HooDoo Man adds New Orleans spice to Saugerties venue
By: Blaise Schweitzer, Freeman staff
Kingston Freeman
February 8, 2002
Saturday, New World Home Cooking is offering a taste of a
reinvented Jesse Moore, the Kerhonkson man who is leaving behind an acting
career to perform as the leader of
HooDoo Man
and his Sweet Magnolia Band. The Mardi Gras Festival will be salted with
plenty of New World's spicy cooking, as well as some area musical talent, as
Moore sings a mix of Dr. John and Neville Brothers covers and his own
original New Orleans-style blues and "funk fried gumbo."
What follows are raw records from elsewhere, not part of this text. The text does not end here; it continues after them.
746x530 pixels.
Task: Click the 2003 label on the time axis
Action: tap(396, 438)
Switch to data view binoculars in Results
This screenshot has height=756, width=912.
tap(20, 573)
That's HooDoo Man's description of his music, not of New World's
food.
Interviewed last week at a High Falls restaurant, Moore picked an
out-of-the-way table to sit at and ex plain his personal reinvention, why
he's leaving behind an acting career and creating an onstage persona that is
so very distant from that of the Accord property he calls home.
In the 1970s and 1980s Moore traveling all over the world while singing for
the rock groups Prophecy and Black Fire, but in the 1990s he switched
directions and won a host of acting roles that ranged from Judas in Jesus
Christ Superstar to small roles on such television programs as "Law and
Order."
And commercial after commercial.
Two years ago, Moore decided he'd had enough. Recalling an audition for a
cell phone commercial that required he exhibit some odd split personality,
he felt choked.
"I was just paying the bills," he said. "That was when I
began to do a gut check."
So Moore gave in to his instincts, stopped pursuing acting roles and moved
to Kerhonkson to focus more on the musical side of his personality. It was
a return to the performer in him who sang with such stars as Bobby "Blue"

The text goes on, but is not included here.